■ Data to use ■
::::::::

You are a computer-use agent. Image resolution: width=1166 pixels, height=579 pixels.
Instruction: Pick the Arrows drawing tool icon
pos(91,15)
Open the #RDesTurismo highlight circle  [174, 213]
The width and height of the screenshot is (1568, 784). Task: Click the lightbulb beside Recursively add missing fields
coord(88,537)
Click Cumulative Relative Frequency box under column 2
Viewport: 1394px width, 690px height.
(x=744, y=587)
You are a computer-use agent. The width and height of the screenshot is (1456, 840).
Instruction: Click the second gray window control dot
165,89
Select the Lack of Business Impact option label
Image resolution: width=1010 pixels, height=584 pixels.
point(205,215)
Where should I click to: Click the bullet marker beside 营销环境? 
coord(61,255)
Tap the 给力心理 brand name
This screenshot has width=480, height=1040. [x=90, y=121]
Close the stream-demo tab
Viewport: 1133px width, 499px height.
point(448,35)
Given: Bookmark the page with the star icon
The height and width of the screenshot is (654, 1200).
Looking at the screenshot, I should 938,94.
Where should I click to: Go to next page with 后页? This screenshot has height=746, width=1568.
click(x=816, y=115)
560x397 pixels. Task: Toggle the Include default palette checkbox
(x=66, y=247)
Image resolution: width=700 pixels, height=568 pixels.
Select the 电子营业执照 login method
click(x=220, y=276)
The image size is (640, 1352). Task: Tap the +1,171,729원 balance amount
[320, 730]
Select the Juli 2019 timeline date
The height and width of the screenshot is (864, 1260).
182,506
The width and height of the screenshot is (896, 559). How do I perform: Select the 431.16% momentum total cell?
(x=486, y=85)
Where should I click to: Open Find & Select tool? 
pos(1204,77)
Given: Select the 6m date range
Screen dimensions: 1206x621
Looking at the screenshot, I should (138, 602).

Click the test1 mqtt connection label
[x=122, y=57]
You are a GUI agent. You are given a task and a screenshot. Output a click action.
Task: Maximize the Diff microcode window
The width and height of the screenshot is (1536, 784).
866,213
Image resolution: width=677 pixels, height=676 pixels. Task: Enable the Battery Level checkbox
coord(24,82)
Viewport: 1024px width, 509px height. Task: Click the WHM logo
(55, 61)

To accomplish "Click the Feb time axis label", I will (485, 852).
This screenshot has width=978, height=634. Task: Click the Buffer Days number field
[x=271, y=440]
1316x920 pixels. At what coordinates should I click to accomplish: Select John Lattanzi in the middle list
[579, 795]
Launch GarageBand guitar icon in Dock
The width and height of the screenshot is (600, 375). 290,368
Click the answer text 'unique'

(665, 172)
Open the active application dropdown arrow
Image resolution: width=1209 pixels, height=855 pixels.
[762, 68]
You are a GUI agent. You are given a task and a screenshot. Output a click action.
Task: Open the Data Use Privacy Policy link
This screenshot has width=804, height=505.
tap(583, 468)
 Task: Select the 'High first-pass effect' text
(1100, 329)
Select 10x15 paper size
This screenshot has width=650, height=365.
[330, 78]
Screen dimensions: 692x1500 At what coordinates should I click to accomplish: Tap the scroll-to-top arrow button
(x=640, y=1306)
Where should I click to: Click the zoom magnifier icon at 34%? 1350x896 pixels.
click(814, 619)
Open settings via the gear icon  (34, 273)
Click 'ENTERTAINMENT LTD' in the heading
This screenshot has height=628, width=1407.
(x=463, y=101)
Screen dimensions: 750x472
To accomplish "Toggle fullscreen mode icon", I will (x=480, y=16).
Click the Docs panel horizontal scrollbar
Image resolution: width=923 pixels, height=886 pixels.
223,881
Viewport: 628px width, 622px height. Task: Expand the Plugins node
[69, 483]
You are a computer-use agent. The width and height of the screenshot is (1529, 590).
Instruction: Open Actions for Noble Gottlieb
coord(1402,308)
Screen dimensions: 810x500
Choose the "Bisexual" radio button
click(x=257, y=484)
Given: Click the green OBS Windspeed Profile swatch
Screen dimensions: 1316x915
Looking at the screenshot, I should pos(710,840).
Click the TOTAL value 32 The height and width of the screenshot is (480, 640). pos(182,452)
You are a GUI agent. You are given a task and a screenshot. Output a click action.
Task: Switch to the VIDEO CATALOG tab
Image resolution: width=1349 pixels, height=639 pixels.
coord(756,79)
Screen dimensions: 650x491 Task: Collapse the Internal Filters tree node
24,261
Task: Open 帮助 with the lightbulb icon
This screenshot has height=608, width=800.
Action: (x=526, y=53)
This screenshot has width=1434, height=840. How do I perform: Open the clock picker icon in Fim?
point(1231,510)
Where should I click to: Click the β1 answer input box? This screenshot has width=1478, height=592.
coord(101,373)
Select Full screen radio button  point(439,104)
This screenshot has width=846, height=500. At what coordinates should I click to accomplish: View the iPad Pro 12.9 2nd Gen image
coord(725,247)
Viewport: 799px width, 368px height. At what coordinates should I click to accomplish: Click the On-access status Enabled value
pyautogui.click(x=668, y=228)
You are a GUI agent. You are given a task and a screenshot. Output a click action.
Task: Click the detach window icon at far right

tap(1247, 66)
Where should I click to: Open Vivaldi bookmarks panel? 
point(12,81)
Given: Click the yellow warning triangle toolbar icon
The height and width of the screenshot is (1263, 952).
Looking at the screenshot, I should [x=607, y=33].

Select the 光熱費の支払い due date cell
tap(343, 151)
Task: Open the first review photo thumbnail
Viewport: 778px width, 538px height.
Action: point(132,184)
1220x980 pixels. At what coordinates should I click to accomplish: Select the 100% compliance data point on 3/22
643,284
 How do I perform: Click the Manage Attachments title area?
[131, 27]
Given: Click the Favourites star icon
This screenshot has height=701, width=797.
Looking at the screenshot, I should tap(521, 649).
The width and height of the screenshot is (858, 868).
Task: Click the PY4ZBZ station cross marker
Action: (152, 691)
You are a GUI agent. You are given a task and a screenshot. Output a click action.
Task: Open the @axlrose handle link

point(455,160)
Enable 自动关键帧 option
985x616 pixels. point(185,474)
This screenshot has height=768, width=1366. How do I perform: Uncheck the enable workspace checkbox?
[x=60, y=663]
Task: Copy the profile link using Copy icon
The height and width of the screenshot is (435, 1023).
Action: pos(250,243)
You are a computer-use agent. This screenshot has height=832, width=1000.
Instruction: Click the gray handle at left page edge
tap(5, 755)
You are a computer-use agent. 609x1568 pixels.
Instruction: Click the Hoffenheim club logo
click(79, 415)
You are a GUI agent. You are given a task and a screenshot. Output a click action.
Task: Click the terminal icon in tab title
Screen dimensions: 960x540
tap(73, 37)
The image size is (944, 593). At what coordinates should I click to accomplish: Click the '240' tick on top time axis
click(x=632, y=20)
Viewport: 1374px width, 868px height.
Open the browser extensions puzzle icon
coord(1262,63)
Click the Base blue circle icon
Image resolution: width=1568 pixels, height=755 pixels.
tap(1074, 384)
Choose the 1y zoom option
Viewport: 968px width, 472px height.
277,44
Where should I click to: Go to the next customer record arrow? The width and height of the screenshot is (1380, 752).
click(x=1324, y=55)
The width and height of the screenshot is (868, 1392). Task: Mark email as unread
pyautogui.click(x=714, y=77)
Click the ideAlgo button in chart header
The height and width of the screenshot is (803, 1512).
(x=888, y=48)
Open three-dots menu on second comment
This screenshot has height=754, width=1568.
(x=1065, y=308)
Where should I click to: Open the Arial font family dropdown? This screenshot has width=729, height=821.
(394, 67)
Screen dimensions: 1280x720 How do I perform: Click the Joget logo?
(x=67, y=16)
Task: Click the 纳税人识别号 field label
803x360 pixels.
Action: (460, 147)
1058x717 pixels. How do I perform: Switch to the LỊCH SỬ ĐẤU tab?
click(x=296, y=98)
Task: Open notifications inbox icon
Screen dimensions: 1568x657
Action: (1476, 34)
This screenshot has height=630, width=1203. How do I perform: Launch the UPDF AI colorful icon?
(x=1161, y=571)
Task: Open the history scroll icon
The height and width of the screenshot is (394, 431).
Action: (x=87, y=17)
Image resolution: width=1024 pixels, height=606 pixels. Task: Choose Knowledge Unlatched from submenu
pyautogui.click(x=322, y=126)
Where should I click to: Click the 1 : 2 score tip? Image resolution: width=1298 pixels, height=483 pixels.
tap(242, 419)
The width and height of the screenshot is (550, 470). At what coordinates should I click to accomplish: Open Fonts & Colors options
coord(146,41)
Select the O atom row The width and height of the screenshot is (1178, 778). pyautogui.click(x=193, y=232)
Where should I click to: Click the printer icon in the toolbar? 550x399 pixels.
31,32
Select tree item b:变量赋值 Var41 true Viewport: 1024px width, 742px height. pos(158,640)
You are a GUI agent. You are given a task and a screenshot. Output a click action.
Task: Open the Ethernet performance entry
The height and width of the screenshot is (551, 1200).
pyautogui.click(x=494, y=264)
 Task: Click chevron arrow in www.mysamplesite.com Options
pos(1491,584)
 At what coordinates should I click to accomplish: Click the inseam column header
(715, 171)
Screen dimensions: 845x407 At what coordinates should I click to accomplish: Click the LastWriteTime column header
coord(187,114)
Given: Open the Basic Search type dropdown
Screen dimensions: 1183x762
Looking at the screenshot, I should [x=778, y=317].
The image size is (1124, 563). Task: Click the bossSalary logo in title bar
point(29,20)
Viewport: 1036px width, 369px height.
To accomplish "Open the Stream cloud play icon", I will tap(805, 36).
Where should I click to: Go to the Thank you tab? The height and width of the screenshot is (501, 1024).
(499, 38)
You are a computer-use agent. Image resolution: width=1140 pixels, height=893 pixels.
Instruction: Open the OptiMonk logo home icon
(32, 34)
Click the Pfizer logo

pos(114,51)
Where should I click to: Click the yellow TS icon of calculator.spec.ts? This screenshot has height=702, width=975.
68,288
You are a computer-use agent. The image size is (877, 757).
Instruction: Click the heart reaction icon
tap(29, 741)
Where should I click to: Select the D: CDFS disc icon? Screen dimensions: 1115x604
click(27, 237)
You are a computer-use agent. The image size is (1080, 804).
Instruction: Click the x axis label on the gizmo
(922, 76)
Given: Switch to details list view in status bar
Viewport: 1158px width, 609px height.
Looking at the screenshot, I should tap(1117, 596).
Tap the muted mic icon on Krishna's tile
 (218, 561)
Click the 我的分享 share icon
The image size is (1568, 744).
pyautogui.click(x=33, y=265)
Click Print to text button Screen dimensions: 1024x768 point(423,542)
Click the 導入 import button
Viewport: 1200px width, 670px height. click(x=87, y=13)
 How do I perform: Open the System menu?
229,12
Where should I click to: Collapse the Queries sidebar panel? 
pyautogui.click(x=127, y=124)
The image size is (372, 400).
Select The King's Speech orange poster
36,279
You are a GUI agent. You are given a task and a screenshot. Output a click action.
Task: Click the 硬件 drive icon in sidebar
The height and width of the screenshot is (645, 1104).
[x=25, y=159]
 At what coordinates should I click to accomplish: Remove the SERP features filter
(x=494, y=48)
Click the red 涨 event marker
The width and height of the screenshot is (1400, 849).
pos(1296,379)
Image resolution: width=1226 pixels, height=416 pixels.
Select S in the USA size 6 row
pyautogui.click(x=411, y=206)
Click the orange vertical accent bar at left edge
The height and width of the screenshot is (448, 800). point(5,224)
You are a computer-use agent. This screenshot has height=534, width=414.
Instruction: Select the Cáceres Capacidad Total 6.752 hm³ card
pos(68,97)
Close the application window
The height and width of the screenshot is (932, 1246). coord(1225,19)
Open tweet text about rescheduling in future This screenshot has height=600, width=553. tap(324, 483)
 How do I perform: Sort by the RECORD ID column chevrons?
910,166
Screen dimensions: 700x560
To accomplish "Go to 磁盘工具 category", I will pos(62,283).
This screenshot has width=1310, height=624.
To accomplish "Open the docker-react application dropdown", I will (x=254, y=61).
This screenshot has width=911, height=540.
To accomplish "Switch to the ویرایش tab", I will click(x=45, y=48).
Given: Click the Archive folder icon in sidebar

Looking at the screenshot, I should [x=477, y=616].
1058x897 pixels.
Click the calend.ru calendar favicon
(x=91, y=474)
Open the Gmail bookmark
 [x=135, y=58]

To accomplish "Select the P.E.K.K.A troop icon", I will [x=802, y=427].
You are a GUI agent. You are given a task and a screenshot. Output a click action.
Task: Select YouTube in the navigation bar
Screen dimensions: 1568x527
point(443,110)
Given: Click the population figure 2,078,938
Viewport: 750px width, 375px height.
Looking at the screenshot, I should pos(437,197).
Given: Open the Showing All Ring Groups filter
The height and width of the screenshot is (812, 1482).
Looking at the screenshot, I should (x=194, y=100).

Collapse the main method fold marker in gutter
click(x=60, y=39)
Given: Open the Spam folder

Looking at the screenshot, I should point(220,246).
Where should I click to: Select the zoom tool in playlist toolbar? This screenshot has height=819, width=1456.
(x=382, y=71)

::::::::

■ Exercise directions ■
Each of the lines from the one that contains "This screenshot has width=1310, height=624." through the last line of the data needs to be repeated exactly, with no others.

■ Answer section ■
This screenshot has width=1310, height=624.
To accomplish "Open the docker-react application dropdown", I will (x=254, y=61).
This screenshot has width=911, height=540.
To accomplish "Switch to the ویرایش tab", I will click(x=45, y=48).
Given: Click the Archive folder icon in sidebar

Looking at the screenshot, I should [x=477, y=616].
1058x897 pixels.
Click the calend.ru calendar favicon
(x=91, y=474)
Open the Gmail bookmark
 [x=135, y=58]

To accomplish "Select the P.E.K.K.A troop icon", I will [x=802, y=427].
You are a GUI agent. You are given a task and a screenshot. Output a click action.
Task: Select YouTube in the navigation bar
Screen dimensions: 1568x527
point(443,110)
Given: Click the population figure 2,078,938
Viewport: 750px width, 375px height.
Looking at the screenshot, I should pos(437,197).
Given: Open the Showing All Ring Groups filter
The height and width of the screenshot is (812, 1482).
Looking at the screenshot, I should (x=194, y=100).

Collapse the main method fold marker in gutter
click(x=60, y=39)
Given: Open the Spam folder

Looking at the screenshot, I should point(220,246).
Where should I click to: Select the zoom tool in playlist toolbar? This screenshot has height=819, width=1456.
(x=382, y=71)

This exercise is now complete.